As shown in figure 4D, the helix angle of channels 142 comprising helically extending grooves in the outer contact surface 134 of the primary sleeve bearing member 124 can be increased relative to the helix angle of channels 142 shown in the figure 4C. In addition, any number of channels 142 can be formed on the outer contact surface 134 of the primary sleeve bearing member 124. As the helix angle of the channels 142 increases, the contact area remains between the primary sleeve bearing member 124 and the primary cone bearing member 122 (see figures 3A and 3B) can increase, and the effectiveness of the working fluid in dissipating heat from primary bearing 121 can also increase. Accordingly, persons of ordinary skill in the art will understand that any number of channels 142 can be formed in the primary sleeve bearing member 124, and that the helix angle of helically extending channels 142 can comprise any helix angle .
Referring to Figure 4E, another embodiment of a primary sleeve bearing member 124 is shown. The channels 142 formed in the primary sleeve bearing member 124 may not provide fluid communication between the opposing side surfaces 130 and 132 of the primary sleeve bearing member 124, in some embodiments. Channels 142 in these embodiments may comprise, for example, grooves that extend circumferentially, which may form a closed flow path on the outer contact surface 134 of the primary sleeve bearing member 12 4. As a specific non-limiting example, the channels 142 may comprise annular grooves defining a circular flow path around the circumference of the primary sleeve bearing member 124 and extending radially inward from the outer contact surface 134 of the primary sleeve bearing member 124, as shown in figure 4E. As another specific non-limiting example, channels 142 may define a closed non-annular flow path (for example, zigzag, sinusoidal or other curvilinear) around the outer circumference of primary sleeve bearing member 124 and extending radially to in from the outer contact surface 134 of the primary sleeve bearing member 124. In some embodiments, a single channel 142 may extend circumferentially around the outer contact surface 134 to define a closed flow path. In other embodiments, a plurality of channels 142 may extend circumferentially around the outer contact surface 134 to define a closed flow path. For example, two channels 142 can extend parallel to each other around the circumference of the outer contact surface 134 of the primary sleeve bearing member 124, as shown in figure 4E. In other embodiments, more than two channels 142 (e.g., three, four, five, etc.) can extend around the circumference of the outer contact surface 134 of the primary sleeve bearing member 124, as shown in figure 4E. In embodiments where at least one channel 142 defines a closed flow path around the outer contact surface 134 of the primary sleeve bearing member 124, the channel or channels 142 may increase lubrication at the first interface 126 of the primary bearing 121 (see figures 3A and 3B) by acting as a local reservoir into which the working fluid can collect and from which the working fluid can flow to the first interface 126 between the primary sleeve bearing member 124 and the primary cone bearing member 122 (see figures 3A and 3B).

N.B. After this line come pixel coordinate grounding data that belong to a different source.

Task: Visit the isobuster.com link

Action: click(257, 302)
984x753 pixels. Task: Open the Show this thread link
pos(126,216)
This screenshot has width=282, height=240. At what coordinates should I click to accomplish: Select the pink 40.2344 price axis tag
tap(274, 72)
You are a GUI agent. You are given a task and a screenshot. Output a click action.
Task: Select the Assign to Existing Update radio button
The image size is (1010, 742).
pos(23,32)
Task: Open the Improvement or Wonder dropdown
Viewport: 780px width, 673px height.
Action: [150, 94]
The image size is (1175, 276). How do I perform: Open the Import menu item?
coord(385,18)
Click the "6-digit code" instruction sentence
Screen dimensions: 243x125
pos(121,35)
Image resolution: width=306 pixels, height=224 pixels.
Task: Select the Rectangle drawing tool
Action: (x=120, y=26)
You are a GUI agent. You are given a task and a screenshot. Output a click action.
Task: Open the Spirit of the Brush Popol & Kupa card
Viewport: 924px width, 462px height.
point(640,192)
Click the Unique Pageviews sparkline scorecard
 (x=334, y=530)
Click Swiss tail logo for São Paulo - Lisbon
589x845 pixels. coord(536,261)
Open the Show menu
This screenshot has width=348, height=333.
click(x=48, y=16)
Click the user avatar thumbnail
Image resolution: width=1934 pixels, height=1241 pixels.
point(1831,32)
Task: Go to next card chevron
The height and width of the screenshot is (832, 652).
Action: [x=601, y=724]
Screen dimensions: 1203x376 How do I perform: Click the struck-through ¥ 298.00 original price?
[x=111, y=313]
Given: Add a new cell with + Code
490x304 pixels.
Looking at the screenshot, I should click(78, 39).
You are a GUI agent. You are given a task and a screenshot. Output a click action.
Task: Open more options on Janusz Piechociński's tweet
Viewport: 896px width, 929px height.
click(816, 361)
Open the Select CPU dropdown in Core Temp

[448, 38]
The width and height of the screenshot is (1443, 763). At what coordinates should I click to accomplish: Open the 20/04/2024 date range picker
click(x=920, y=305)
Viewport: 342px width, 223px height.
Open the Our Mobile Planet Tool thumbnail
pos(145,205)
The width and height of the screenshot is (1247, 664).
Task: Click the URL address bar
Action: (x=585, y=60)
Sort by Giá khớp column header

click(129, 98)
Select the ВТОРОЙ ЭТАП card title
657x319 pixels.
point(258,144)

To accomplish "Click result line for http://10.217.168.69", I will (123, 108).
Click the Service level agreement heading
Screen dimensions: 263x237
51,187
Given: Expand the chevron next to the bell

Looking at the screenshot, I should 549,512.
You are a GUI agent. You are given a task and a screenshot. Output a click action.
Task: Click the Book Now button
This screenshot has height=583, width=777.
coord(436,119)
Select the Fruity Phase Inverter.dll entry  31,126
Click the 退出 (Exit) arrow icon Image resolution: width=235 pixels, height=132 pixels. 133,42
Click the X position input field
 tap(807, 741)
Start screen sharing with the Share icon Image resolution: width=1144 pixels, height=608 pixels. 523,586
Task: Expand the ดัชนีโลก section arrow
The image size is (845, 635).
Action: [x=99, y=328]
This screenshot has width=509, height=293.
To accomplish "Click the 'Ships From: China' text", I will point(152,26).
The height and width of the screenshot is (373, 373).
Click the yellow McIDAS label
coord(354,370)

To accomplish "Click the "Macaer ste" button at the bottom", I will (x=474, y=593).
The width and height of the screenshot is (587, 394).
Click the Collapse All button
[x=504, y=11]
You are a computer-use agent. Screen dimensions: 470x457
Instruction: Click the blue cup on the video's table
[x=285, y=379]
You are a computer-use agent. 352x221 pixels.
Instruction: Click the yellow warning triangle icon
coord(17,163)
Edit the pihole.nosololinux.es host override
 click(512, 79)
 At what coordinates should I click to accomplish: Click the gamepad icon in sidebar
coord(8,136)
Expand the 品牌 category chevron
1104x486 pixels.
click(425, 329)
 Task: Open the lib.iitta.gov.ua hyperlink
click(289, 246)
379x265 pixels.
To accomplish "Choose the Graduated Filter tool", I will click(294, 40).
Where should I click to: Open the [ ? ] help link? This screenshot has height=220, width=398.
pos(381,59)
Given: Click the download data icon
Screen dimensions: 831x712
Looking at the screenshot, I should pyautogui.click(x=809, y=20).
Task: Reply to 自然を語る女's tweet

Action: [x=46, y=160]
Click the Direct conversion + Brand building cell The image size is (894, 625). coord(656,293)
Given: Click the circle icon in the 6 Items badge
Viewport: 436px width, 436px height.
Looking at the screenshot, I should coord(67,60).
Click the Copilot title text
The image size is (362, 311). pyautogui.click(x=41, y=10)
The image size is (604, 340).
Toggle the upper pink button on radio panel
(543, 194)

In addition, channels 142 defining a closed flow path around the outer contact surface 134 of the primary sleeve bearing member 124 may be particularly creating an opening through the working fluid that can flow between the primary sleeve bearing member 124 and the primary cone bearing member 122 (see figures 3A and 3B), causing the primary cone bearing member 122 (see figures 3A and 3B) to hover or float around the primary sleeve bearing member 124 For example, a distance between the primary sleeve bearing member 124 and the primary cone bearing member 122 may be between about 0.01 mm and about 0.40 mm. More specifically, the distance between the primary sleeve bearing member 124 and the primary cone bearing member 122 10 as the primary cone bearing member 122 rotates about the primary sleeve bearing member 124 may be between about 0.15 mm and 0.25 mm. Of course, the distance between the primary and sleeve bearing members 122 and 124 may not be constant, due to the relative movement between the primary and sleeve bearings 122 and 124, for example, in response to changes in pressure in the working fluid, the presence of abrasive particles to be removed by the working fluid, forces acting on the primary cone and sleeve bearings 122 and 20 124, and other factors that can cause the primary cone and sleeve bearings 122 and 124 elbow or move in another way in relation to each other.
Referring to Figure 4F, another embodiment of a primary sleeve bearing member 124 is shown. The channels 25 142 formed in the primary sleeve bearing member 124 may comprise grooves that extend in different directions that are not parallel to a central geometric axis of the primary sleeve bearing member 124. For example, the channels 142 formed in the primary sleeve member primary sleeve bearing 30 124 described in figure 4F comprise a first plurality of channel 142 'comprising helical grooves extending in a first direction on the outer contact surface 134 of primary sleeve bearing member 124 and a second plurality of channel 142 " helical grooves extending in a second transverse direction on the outer contact surface 134 of the primary sleeve bearing member 124. Thus, the channels 142 can form a cross hatched pattern on the outer contact surface 134 of the primary sleeve bearing member 124 .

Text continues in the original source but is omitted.